Peut-être est-elle marquée par cette fête tragique du 1 er juillet, à l’ambassade d’Autriche, chez le prince Schwarzenberg ? Le feu a pris et la grande salle de bal construite en charpente et en toiles vernies, décorée de tulle, de taffetas, de guirlandes de fleurs en papier, s’est embrasée d’un seul coup, les milliers de bougies alimentant l’incendie, et les invités se sont piétinés pour fuir par la seule issue que le feu ne barrait pas.
Napoléon n’a eu que le temps de sortir avec Marie-Louise, de la reconduire jusqu’aux Champs-Élysées, puis il est revenu à l’ambassade. C’était comme un champ de bataille, la même odeur de chair brûlée qu’à Wagram, les corps entassés les uns sur les autres, et parmi eux la belle-soeur du prince Schwarzenberg.

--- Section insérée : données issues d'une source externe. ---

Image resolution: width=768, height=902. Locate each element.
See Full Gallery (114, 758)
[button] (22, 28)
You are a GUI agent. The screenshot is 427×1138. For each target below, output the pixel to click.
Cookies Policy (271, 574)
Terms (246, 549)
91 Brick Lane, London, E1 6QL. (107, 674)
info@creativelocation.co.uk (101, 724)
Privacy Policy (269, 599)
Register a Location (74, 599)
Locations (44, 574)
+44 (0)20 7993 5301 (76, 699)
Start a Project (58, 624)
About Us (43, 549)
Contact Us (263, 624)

Napoléon a vu les corps nus, déjà détroussés par les pillards qui ont arraché les bagues, les colliers, les boucles, mutilant quand il le fallait.
Horrible fête.
Chaque fois qu’il y pense, il se souvient de ces malédictions, de ces présages tant de fois évoqués dans sa petite enfance.
Il écarte cette pensée. Il rejoint, au milieu des rondes où l’on se moque du prince Borghèse, où l’on court dans les bosquets de Trianon, Marie-Louise, rouge, en sueur.
On est au début août. Ce soir, comme presque chaque soir, il y aura spectacle. Ce jeudi 9, on donnera Les Femmes savantes . Il se penche vers Marie-Louise. Elle préfère les jeux de cirque. Il tend le bras, montre l’amphithéâtre qu’on est en train de construire dans les jardins du Petit Trianon. Ce sont les frères Franconi, des maîtres italiens, qui donneront demain une représentation.
Elle est radieuse. Elle l’embrasse. Elle chuchote. Elle répète plusieurs fois :
— Peut-être.
Il lui prend la main, la serre. Il en est sûr, et ce sera un fils.
Il a plusieurs vies.
Il se lève. Il marche dans les allées. Il a plusieurs vies. Celle-ci commence avec cette jeune femme pleine de lui.
Il retourne vers elle. Il ne faut plus monter à cheval. Il ne faut plus danser, il ne faut plus de grandes fêtes éreintantes, plus de voyages épuisants, mais une vie de cour, calme, paisible, ici à Trianon, à Rambouillet, à Fontainebleau ou à Saint-Cloud. Il la caresse comme une enfant. Des spectacles, des concerts, les jeux qu’elle aime, voilà ce qu’il veut pour elle.
Elle lui saisit les mains. Elle désire qu’il reste près d’elle, toujours.
Il la rassure. Il ne la quittera pas.
Il a besoin pourtant de sentir le vent des courses à cheval, l’odeur des herbes mouillées.
Il chasse le cerf dans les bois de Meudon, dans les forêts de Rambouillet ou de Fontainebleau. Plusieurs fois par semaine, il chasse à courre, à la tête d’une cavalcade qui charge comme un escadron de dragons dans les sous-bois. Il s’élance à midi, il rentre vers 6 heures, ayant changé six fois de cheval.
Il prend un bain puis descend retrouver Marie-Louise, grosse. Il la touche. C’est une autre vie pour lui que cette femme qui porte un enfant, qui s’arrondit. Il est allègre.